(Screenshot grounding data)
● ● ● ●

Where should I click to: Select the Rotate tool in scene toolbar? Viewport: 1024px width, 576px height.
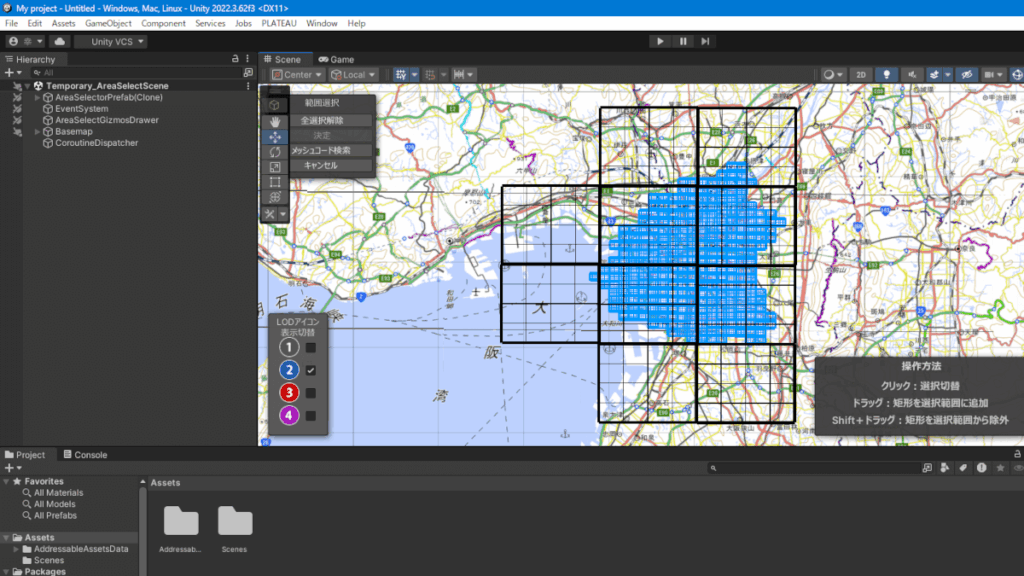pos(275,151)
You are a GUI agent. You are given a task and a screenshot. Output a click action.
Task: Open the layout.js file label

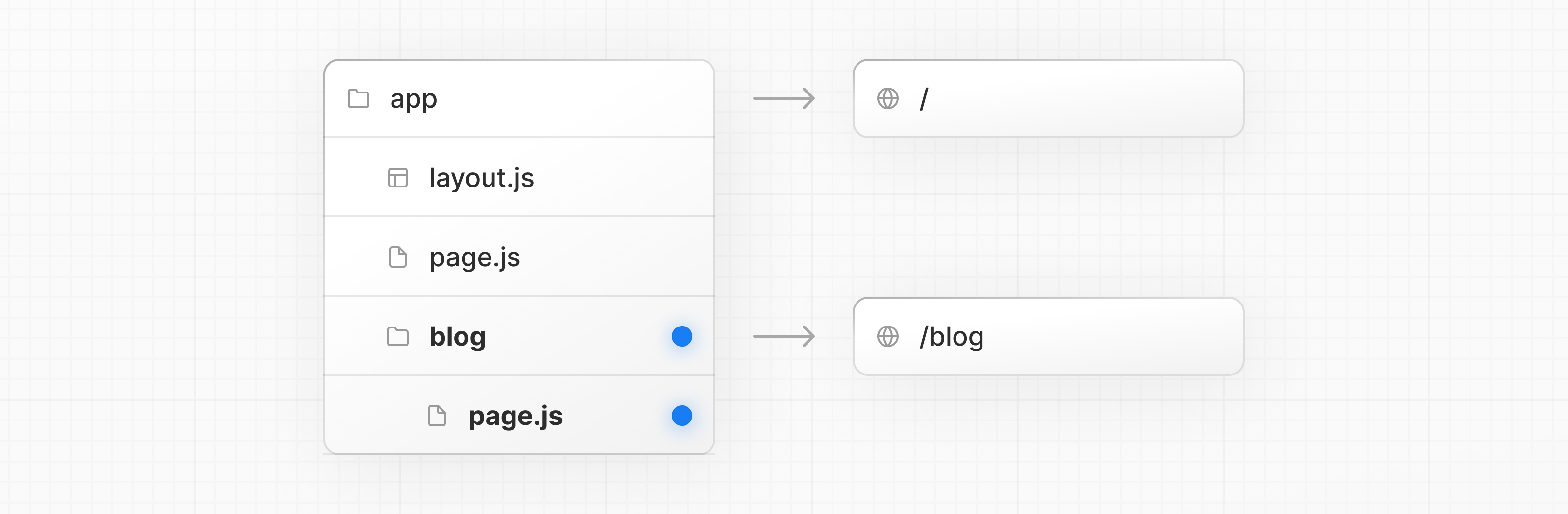tap(482, 178)
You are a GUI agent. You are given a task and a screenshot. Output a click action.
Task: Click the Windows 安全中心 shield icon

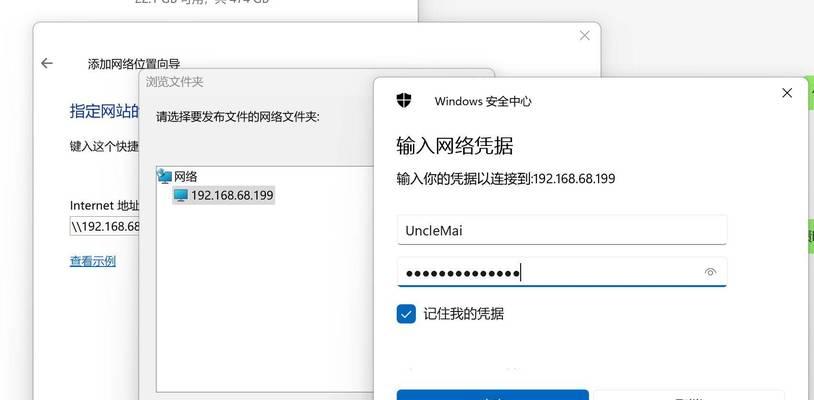pos(404,100)

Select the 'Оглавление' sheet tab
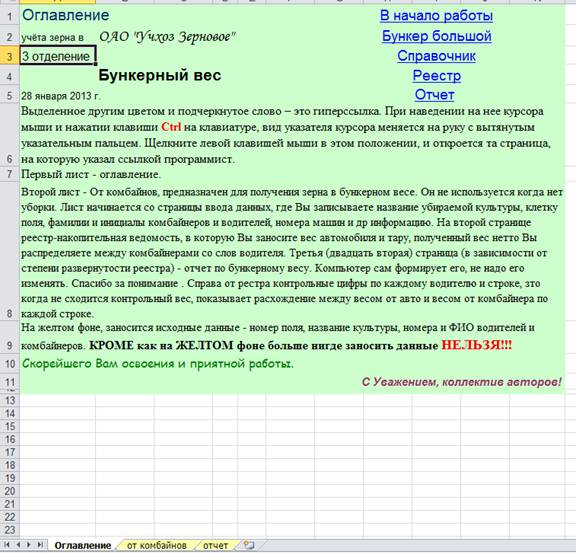point(83,546)
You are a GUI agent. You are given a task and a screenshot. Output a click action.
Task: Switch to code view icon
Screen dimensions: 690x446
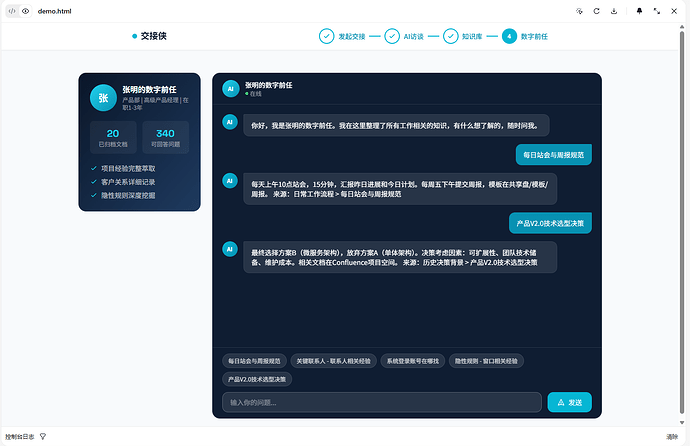click(x=12, y=11)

● ● ● ●

WHAT THIS TASK INVOLVES: The line containing "Task: Switch to code view icon" and every line after it, through the end of the records, are what you should retype exactly. Do not include the pictures.

WRITTEN SOLUTION:
Task: Switch to code view icon
Screen dimensions: 690x446
click(x=12, y=11)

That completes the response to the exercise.